Red tide: Sarasota County will host water quality summit
A water quality summit hosted by the county to address problems plaguing area waterways could happen as soon as April.
The Sarasota County Commission on Wednesday directed its staff to begin planning a summit on water quality following the apparent dissipation of the longest local red tide outbreak in recorded history. The summit, which will address efforts the county and surrounding jurisdictions have made to create clean water, as well as ongoing efforts to reduce water pollution and toxic red tide, will take approximately 90 days to organize, County Administrator Jonathan Lewis said. Commissioner Nancy Detert suggested the summit be held sometime in April.

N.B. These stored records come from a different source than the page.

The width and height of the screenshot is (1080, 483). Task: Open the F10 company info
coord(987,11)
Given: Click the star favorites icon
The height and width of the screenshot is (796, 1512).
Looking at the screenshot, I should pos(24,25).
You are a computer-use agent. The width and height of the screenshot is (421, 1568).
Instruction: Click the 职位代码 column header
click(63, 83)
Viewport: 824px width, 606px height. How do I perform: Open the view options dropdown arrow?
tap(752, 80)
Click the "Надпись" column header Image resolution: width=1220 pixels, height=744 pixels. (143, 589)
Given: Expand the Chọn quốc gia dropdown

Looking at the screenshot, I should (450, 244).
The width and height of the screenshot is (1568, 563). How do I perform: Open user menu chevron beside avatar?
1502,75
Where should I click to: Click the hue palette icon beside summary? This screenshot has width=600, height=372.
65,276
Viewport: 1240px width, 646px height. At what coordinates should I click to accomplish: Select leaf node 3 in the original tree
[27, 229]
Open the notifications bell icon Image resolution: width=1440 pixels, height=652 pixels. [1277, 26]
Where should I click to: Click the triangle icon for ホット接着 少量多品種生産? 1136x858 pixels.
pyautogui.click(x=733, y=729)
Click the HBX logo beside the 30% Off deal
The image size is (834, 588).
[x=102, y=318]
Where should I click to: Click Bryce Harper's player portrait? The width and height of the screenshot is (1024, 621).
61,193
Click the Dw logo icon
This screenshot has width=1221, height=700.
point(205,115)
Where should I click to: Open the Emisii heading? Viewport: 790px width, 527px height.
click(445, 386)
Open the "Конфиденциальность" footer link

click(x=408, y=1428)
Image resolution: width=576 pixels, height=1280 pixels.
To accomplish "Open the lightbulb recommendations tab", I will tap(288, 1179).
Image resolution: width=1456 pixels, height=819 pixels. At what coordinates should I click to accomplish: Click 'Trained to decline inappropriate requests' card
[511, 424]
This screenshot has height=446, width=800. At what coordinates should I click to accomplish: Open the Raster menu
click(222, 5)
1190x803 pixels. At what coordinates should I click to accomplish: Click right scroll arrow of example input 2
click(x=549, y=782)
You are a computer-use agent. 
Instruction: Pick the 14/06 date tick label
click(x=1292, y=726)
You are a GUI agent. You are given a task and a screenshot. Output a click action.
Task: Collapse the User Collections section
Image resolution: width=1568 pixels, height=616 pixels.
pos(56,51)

The planning of a summit — at the urging of Commissioner Christian Ziegler — comes after the area faced the lengthiest documented toxic red tide event since the 1940s, according to Florida Fish and Wildlife Conservation Commission officials. After more than a year, lab tests in late January by FWC showed red tide concentrations around Florida were rated at “not present” to “background” concentrations. FWC tested more than 100 water samples offshore and in bay areas from Northwest, Southwest and off the east coast of Florida, where red tide peaked in August and September. Those tests showed levels of the red tide organism, Karenia brevis, were under 1,000 cells per liter for the first time since the outbreak began in late October 2017.